## Records from a data source:
Start of Block
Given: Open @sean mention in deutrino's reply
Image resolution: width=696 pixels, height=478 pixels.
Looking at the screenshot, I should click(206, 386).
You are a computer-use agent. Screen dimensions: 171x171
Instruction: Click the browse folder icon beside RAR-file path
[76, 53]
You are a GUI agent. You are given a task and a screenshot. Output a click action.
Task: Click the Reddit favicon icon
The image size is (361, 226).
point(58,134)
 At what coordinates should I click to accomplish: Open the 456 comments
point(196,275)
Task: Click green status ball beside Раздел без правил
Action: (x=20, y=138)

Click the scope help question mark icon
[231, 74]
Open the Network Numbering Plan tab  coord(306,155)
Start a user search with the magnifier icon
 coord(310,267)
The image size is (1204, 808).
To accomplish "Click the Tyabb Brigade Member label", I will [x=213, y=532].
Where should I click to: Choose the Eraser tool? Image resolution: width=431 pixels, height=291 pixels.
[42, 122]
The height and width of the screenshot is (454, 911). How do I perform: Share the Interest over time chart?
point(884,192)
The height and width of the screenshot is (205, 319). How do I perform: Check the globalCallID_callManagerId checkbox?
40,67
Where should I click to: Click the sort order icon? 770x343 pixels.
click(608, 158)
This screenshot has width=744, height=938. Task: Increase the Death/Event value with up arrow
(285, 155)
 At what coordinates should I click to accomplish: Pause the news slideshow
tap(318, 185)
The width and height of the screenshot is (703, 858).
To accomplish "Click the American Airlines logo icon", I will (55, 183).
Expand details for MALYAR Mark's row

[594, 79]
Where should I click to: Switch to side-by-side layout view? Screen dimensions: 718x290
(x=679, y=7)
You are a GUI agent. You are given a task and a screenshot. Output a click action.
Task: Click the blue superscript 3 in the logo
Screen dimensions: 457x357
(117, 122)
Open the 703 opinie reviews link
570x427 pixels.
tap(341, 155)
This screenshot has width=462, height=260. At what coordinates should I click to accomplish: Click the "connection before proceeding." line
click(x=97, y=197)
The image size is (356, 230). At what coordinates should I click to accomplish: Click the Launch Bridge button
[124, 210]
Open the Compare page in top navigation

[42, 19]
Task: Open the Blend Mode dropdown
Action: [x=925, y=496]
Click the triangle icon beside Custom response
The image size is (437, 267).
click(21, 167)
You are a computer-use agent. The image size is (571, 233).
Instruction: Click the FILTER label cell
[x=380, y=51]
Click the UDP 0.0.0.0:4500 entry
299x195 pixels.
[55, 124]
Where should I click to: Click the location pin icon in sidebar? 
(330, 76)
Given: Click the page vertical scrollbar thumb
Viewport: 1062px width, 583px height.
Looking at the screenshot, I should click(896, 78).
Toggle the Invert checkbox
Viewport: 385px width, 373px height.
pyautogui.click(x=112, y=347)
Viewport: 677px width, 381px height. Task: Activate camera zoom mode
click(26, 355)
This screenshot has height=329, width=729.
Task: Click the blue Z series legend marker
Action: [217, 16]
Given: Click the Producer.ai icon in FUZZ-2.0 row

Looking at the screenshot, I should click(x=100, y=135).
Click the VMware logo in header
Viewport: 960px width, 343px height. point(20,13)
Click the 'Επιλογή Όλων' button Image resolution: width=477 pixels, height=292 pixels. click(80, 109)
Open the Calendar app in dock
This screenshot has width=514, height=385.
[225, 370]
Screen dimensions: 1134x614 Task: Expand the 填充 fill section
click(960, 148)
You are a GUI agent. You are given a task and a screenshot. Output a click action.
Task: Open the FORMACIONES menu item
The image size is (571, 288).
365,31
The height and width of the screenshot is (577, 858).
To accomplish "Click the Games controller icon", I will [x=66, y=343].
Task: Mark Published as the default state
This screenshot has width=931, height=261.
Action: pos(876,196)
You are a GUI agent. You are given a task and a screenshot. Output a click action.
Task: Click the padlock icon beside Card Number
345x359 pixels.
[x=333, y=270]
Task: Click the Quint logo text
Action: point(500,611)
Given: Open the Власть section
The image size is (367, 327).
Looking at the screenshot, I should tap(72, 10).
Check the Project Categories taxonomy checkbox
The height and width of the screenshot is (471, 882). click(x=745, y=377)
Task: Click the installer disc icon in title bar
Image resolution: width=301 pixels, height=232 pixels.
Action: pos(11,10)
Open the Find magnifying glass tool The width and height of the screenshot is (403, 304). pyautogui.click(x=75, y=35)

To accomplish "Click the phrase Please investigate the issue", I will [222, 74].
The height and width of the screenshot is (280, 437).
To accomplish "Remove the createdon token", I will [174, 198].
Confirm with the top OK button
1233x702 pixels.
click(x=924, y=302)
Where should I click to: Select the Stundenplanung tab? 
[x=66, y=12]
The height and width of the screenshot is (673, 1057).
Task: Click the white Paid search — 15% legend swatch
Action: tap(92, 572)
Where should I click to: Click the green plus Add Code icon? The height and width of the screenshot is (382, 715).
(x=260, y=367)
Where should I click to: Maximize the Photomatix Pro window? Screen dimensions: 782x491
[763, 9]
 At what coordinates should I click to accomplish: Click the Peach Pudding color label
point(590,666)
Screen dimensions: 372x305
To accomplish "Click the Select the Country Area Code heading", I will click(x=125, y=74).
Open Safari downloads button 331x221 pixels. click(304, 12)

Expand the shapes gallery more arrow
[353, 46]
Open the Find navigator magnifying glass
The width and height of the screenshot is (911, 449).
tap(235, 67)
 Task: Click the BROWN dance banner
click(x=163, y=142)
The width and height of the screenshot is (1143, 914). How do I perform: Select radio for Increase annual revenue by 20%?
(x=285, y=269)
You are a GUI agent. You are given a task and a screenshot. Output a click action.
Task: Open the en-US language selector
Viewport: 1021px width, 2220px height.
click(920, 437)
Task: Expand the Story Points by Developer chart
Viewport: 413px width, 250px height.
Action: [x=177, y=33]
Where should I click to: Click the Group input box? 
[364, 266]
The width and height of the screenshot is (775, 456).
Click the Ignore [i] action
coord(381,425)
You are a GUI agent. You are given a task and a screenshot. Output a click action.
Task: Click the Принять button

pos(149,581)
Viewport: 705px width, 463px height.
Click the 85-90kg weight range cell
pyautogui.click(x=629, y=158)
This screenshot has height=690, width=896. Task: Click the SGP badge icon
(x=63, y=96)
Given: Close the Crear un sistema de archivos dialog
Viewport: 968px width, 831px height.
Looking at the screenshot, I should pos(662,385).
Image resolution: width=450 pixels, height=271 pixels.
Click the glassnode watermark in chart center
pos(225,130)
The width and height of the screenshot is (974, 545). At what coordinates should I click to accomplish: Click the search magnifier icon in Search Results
End of Block
## Assignment:
Among the lines above, find each one containing the string "magnifying" and copy it.

## Solution to the exercise:
Open the Find magnifying glass tool The width and height of the screenshot is (403, 304). pyautogui.click(x=75, y=35)
Open the Find navigator magnifying glass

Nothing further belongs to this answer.